Last weekend the National Institute for Statistics published the March advance price indicator, which showed that it had grown only 0.1% compared to 1.3% twelve months earlier. However, this data is biased by the collapse of fuel prices, which represent 15% of the Spanish CPI. The final data will be made public on the 15th. The Food Price Observatory, carried out by the Ministry of Agriculture, Fisheries and Food has only registered prices until February.

COAG data show that the prices analyzed rose by 0.7% on average in March, with decreases in nine products, price maintenance in two of them and increases in 22 foodstuffs, although moderate in the vast majority. “It cannot be said that there has been widespread speculation in the food chain because of the state of alarm”, the organization stresses.

Among the most inflationary foods are mandarins, whose retail price has risen by 45.7%, or oranges up 17.4%.

Apart from oranges and mandarins, there are five other products, whose prices rose by more than 10% between February and March.
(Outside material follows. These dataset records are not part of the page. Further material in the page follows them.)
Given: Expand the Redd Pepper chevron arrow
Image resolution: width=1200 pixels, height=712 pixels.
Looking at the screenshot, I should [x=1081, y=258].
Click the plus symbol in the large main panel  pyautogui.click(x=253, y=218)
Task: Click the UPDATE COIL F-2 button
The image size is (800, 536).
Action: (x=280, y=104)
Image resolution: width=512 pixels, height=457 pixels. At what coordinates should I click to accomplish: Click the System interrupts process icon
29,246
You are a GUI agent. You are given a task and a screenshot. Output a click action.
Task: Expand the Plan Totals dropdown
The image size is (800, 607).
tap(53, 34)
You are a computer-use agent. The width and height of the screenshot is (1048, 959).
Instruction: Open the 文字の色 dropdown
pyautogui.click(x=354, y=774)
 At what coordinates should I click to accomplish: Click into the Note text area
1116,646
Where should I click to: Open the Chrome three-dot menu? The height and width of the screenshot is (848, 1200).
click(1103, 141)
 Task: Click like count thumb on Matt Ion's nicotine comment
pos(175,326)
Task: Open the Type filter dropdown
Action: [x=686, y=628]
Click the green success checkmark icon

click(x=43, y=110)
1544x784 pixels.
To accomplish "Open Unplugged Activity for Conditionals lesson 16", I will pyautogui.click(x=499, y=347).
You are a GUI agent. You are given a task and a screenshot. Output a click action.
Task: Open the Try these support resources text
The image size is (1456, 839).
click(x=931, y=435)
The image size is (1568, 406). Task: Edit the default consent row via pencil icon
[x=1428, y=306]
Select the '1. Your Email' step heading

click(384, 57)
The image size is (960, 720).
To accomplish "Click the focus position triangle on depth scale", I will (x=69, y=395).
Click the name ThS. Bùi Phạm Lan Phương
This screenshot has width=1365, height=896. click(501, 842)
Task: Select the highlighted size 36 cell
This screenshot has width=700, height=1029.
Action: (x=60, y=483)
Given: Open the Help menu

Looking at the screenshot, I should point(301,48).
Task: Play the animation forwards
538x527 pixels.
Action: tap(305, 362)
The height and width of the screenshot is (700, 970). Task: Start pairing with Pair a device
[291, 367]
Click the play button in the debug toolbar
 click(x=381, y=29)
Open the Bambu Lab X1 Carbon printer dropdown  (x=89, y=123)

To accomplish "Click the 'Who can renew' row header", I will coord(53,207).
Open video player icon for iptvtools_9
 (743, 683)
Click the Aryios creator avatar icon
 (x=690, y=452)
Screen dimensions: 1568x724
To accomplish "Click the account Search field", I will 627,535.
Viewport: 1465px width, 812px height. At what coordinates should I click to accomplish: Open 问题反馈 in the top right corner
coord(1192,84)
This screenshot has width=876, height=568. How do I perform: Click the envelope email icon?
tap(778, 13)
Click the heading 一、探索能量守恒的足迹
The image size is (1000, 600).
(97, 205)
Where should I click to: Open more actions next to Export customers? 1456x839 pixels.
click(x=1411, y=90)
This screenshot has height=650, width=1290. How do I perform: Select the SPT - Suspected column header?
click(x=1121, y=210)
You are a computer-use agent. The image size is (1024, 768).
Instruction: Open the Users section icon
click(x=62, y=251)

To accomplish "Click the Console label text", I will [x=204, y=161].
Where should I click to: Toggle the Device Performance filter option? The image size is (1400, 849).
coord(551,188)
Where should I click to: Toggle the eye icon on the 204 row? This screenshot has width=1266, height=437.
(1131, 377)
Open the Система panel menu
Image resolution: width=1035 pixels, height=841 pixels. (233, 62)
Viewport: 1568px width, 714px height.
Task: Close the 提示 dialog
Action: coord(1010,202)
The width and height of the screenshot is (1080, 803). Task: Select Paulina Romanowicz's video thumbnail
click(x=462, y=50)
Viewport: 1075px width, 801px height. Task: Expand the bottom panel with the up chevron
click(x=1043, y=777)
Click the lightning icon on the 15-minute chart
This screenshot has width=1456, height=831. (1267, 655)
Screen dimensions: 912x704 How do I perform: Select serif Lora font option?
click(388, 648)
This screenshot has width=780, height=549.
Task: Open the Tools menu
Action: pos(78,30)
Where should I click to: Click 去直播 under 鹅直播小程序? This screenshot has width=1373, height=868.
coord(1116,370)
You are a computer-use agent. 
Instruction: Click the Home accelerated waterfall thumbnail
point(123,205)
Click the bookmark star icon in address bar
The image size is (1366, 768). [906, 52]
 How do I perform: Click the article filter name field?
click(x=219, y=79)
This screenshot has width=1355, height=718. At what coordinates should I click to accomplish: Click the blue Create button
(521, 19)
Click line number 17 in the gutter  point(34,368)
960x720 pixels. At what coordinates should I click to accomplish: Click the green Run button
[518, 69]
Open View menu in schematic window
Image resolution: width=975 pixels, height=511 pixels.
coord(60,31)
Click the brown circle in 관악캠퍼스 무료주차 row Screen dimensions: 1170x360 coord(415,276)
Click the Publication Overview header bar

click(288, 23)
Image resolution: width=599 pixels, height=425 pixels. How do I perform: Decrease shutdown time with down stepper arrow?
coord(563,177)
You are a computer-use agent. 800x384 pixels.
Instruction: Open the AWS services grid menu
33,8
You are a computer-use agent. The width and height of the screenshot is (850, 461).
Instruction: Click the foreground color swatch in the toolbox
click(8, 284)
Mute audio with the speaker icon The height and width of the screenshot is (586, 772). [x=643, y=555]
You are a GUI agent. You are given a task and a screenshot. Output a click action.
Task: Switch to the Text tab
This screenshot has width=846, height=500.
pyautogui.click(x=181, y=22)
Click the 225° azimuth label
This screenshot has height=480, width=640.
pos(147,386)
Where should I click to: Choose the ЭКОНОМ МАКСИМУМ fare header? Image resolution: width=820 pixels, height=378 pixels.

These are cabbage (+28.2%), carrot (+21.5%), aubergine (+19.05%), green pepper (+13.81%) and banana (+11.90%).

Regarding price decrease, nine food prices fell during this period: strawberry (-39%) in the first position followed by zucchini (-23%), despite being one of the most demanded during the lockdown.

In the case of animal products, COAG stresses that, despite the strong demand for chicken and pork during the first weeks of the crisis, the pork price has risen by 6.43% and by 2.46% in the case of chicken.

At the center of COAG’s attention are two other animal products –lamb meat and goat milk- as the two most affected by the fall in prices.

How many times are farm-to-supermarket prices multiplied?

COAG began to carry out the Index of Prices at Origin and Destination (IPOD) in 2008 to report the two-way abuse of the super and hypermarkets: the low price they pay for the food purchased and the high margin they obtained for it.

Retailers have always rejected accusations of abuse by farmers’ organizations. Their main defense argument is the large number of intermediaries and costs between the farm and the store, claiming that the margin figures published by the organizations are not real.